The area in consideration is from the North Salt Lake border to Emigration Canyon and the Hogle Zoo area, in Salt Lake City proper (as opposed to the broader Salt Lake Valley). The new potential trails include hiking only trails, uphill bike/hiker multi-directional trails, and bike optimized directional trails. Salt Lake City is looking to build the trails over the next 10 years, and would use funding from the Open Space Trust. It’s not clear from the trails website what trust they are referring to, but it’s likely part of the Open Space Lands Program. It’s not clear yet if developer impact fees will go to the trails, but they are a potential funding source, and one that Salt Lake City has not used to their full capacity. Many of the new trails would be located in the area near the Davis County-North Salt Lake / Salt Lake City border. Alta Planning and Design, a leading bicycle and trail oriented planning firm, is a key consultant on the project.
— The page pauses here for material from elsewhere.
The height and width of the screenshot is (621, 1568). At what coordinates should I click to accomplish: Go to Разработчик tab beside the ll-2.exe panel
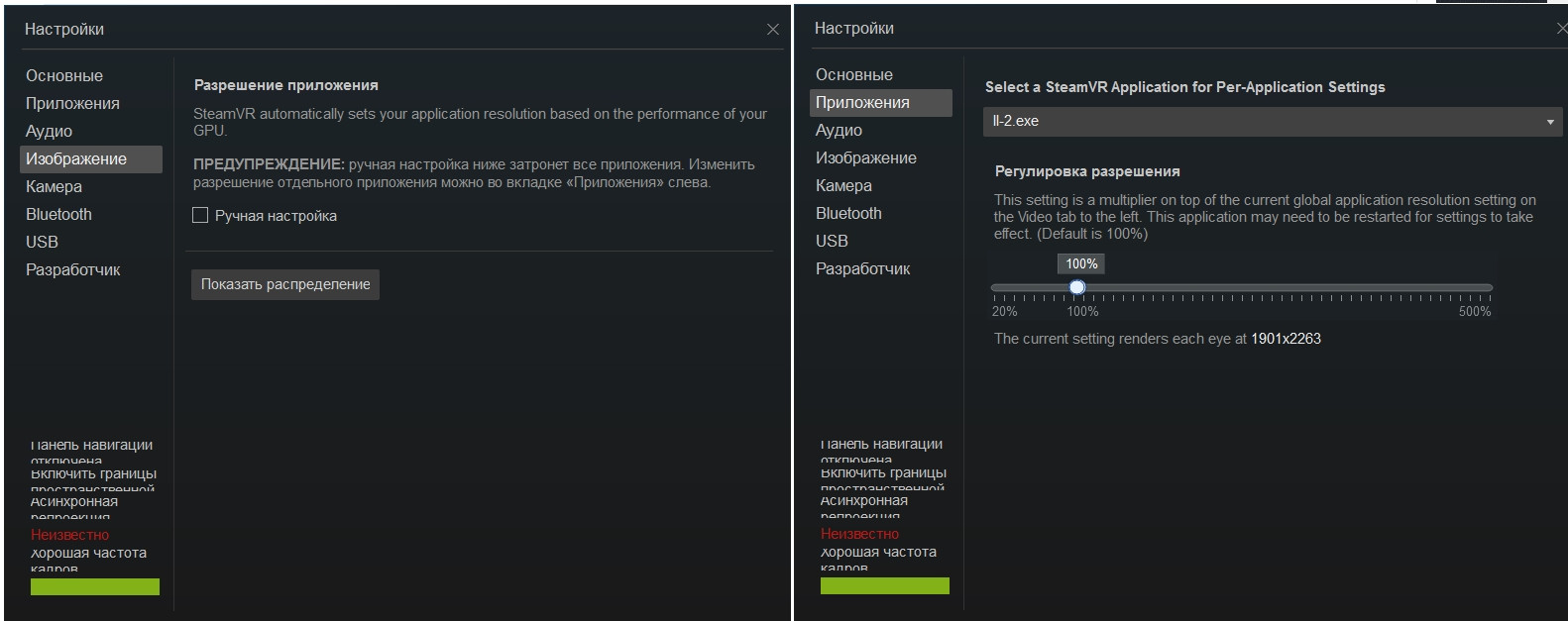(863, 269)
Salt Lake City resident trail users were enthusiastic in their support of more trails in the Foothills in the recent Open Space Trails Survey. Hiking is the primary current use of the Foothill trails, followed by recreational Mountain Biking, Dog Walking, Trail Running, and MTB Freeride, with a few horseback users. Almost 75% of respondents wanted to see more trails in the Foothills.
A photo gallery from the recent workshop is below. Public open houses and opportunities to comment will be coming up soon.
For more information, and to stay current on public comment opportunities, visit http://slcgov.com/TrailsPlan
Cycling Utah is ecstatic at the possibility of more trails of all types in the foothills above Salt Lake City. The Trails Plan is a long needed, and incredible step forward for Salt Lake City. We don’t have comments on any of the particular trails at this time, but would very much like to see the creation of a Salt Lake Cycle Park (similar to the Draper Cycle Park) as part of the overall plan. This could be in the area above the zoo, for example. See our document, A Proposal for a Salt Lake City Recreational Cycling Plan for more ideas.
It will be important for all residents and trail users that trail conflicts are minimized, both with biking and hiking specific trails such as those that the plan proposes, and education, signage, and trail head information at appropriate locations. Salt Lake City’s great, but limited trail system sees heavy use, and proper design and education will be key to enjoyment of the trails for all for years to come.
Additionally, we encourage the Mayor and the Salt Lake City Council to aggressively utilize developer impact fees to create new recreation opportunities of all types, including the trails plan. Salt Lake City has done an abysmal job of using these fees, often returning them to the developer. Salt Lake City had a moratorium on the fees for a year in 2015 to reboot the system, but that has since expired, and there’s little evidence that things have improved.
The trail system will require ongoing maintenance and support. Some of this could come from working with the three current trails groups in Salt Lake City: The Salt Lake Valley Trails Society, Trails Utah, and the Bonneville Shoreline Trails Committee. Those groups should consider the formation of a foundation approach, similar to that of the highly successful Mountain Trails Foundation of Summit County. Note, that Summit County benefits from the resort sales tax, something Salt Lake City does not receive, so the funding of this may be at a lesser level, or need a different funding stream.